• _Required action_: In the entries below, which lines run from the one with "The image size is (1920, 911)." through the one with "Where should I"? Repeat exactly those, both included, and no pictures.

• _Excerpted data_:
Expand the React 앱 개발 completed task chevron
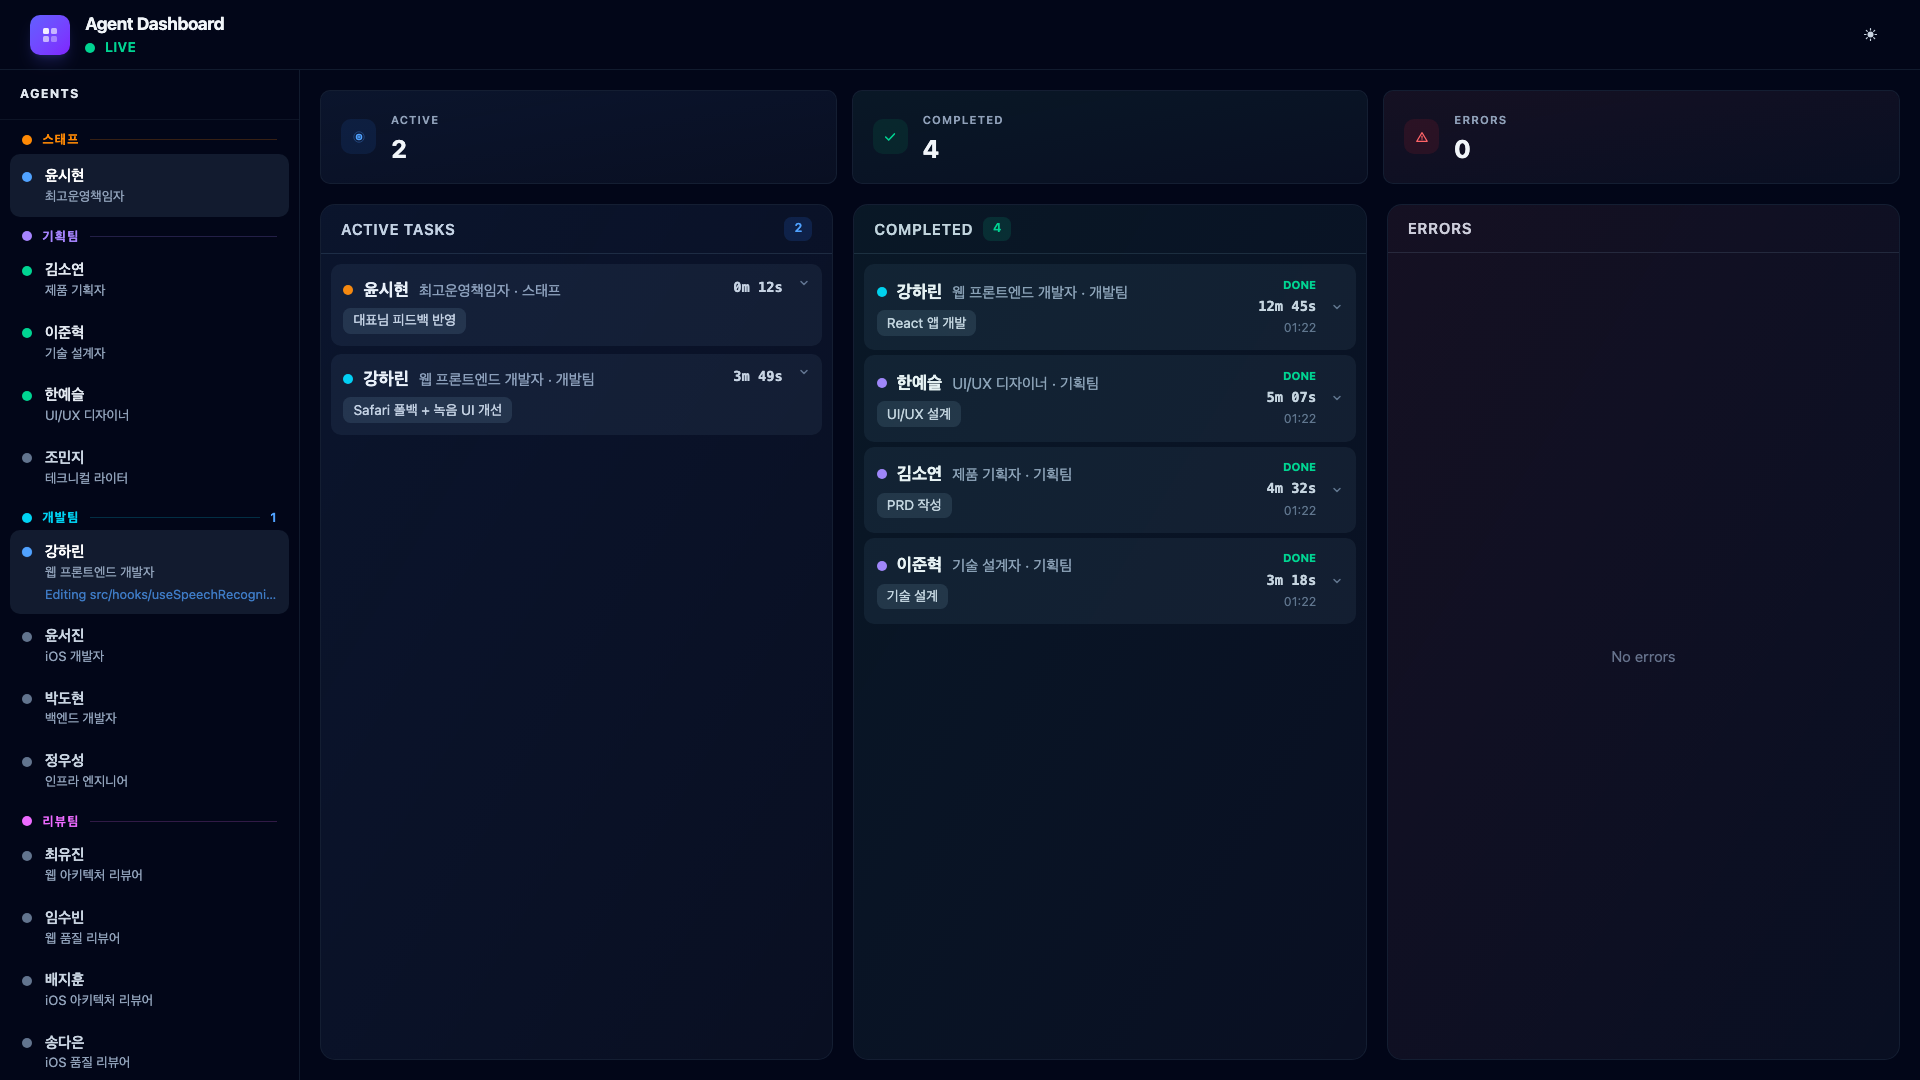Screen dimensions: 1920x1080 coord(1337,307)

* * *

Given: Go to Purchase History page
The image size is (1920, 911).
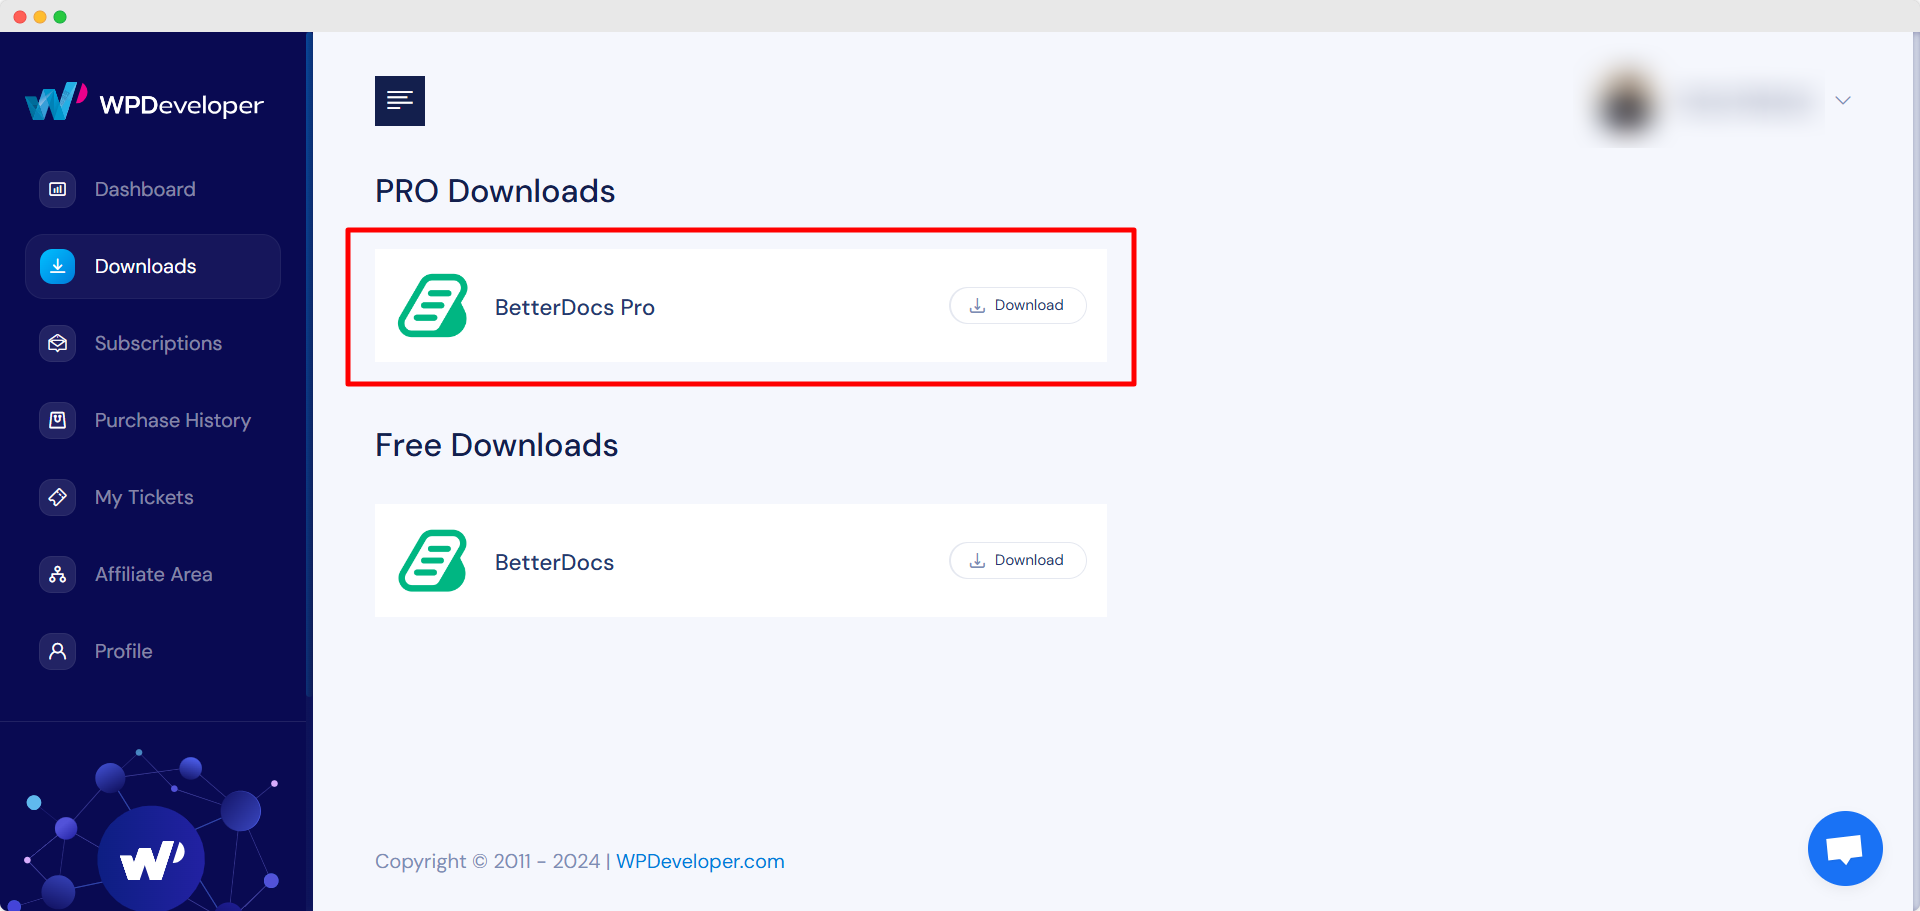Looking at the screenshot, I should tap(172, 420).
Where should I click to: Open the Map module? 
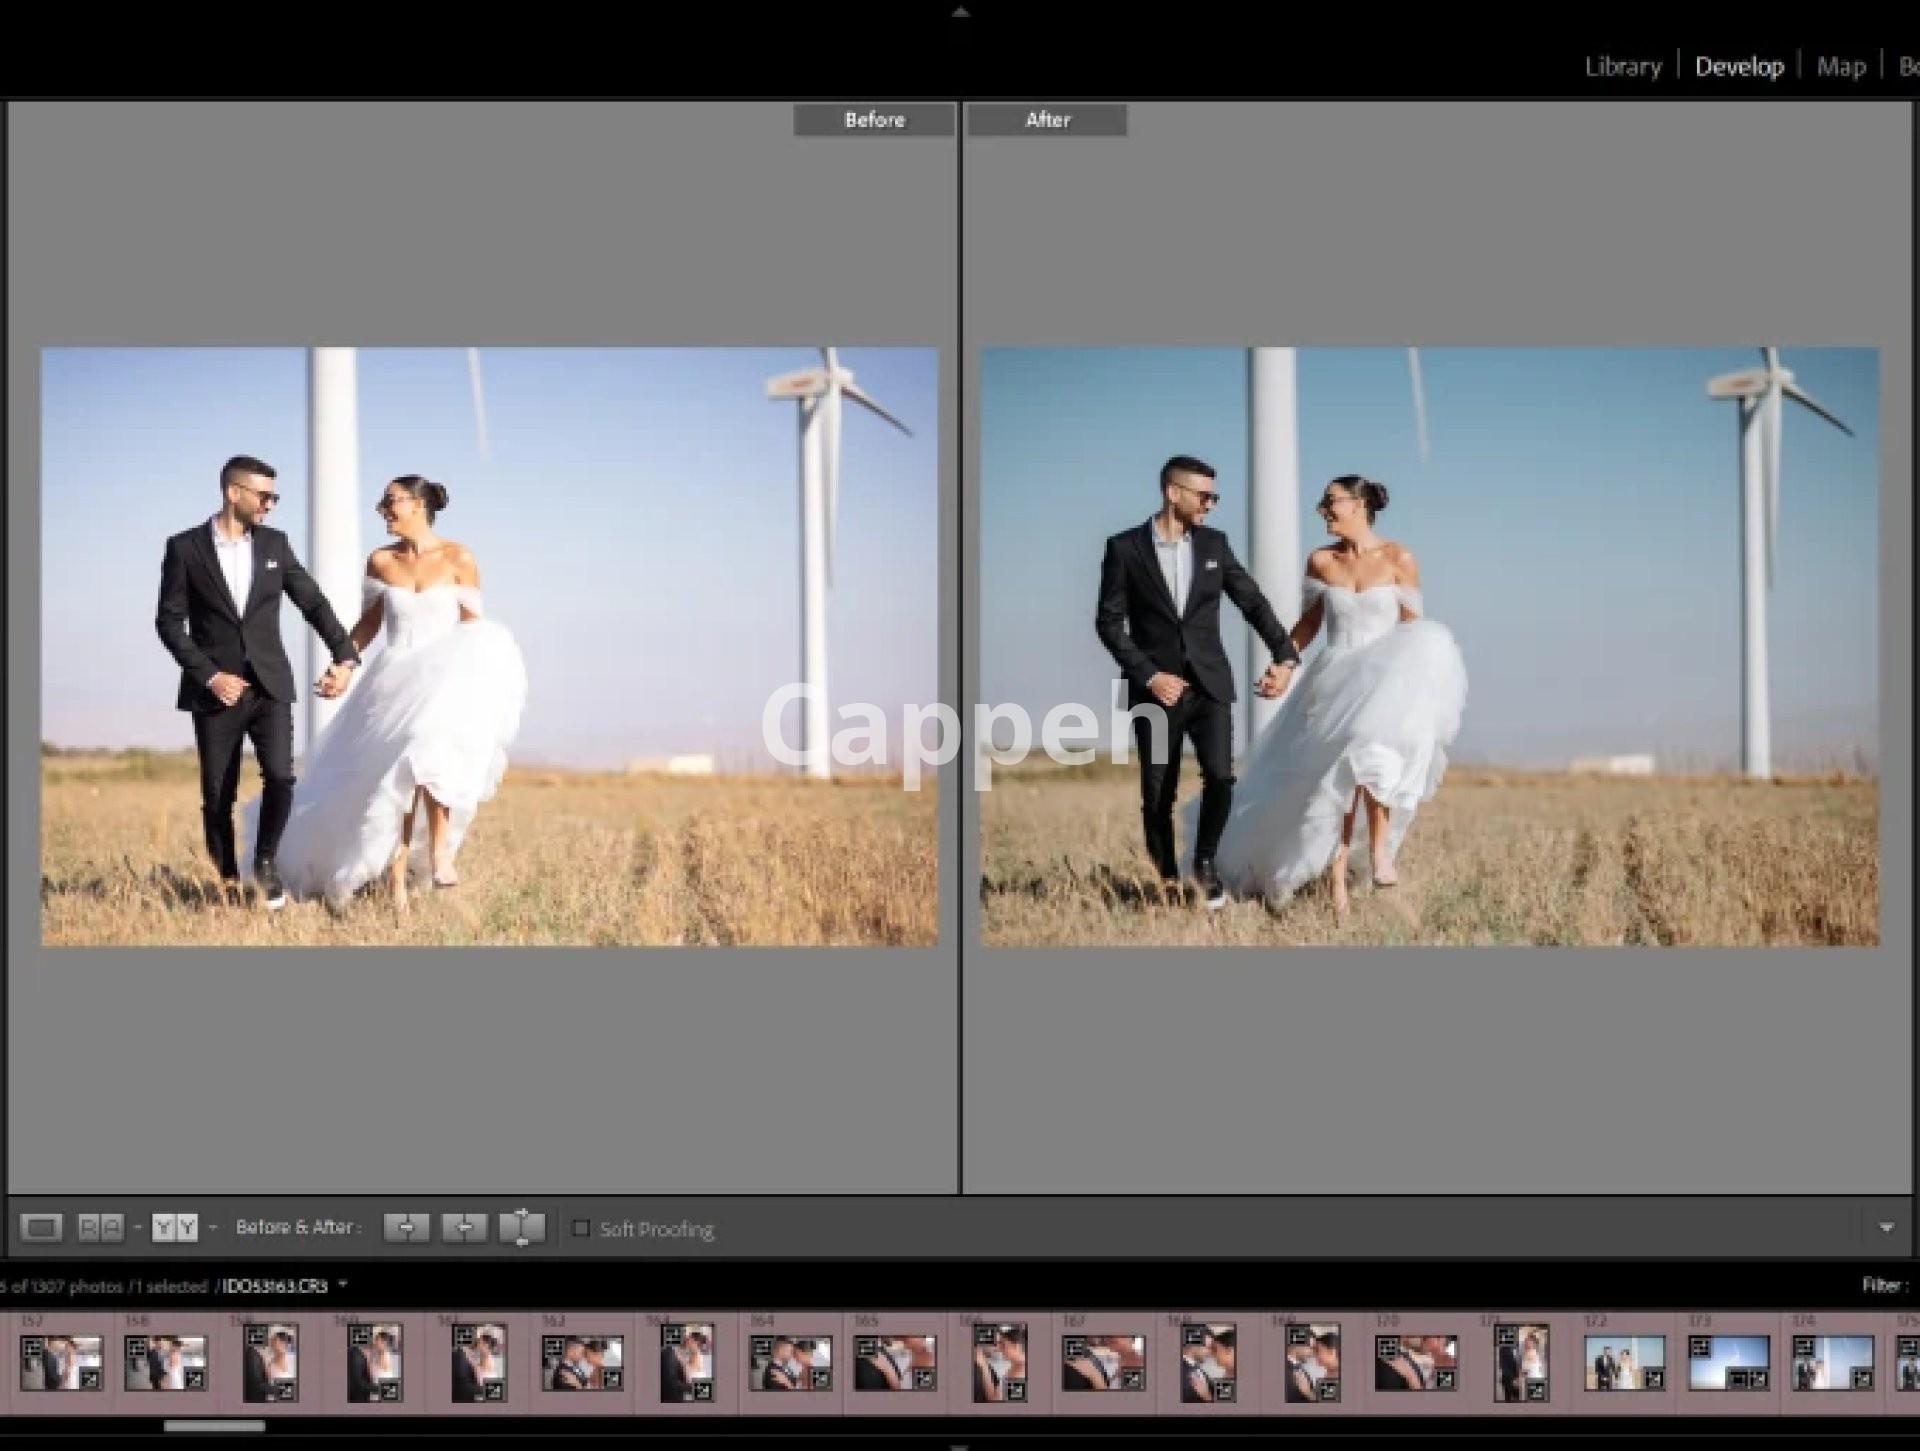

• _Solved problem_:
The image size is (1920, 911).
Looking at the screenshot, I should tap(172, 420).
Where should I click to: Open the Map module? 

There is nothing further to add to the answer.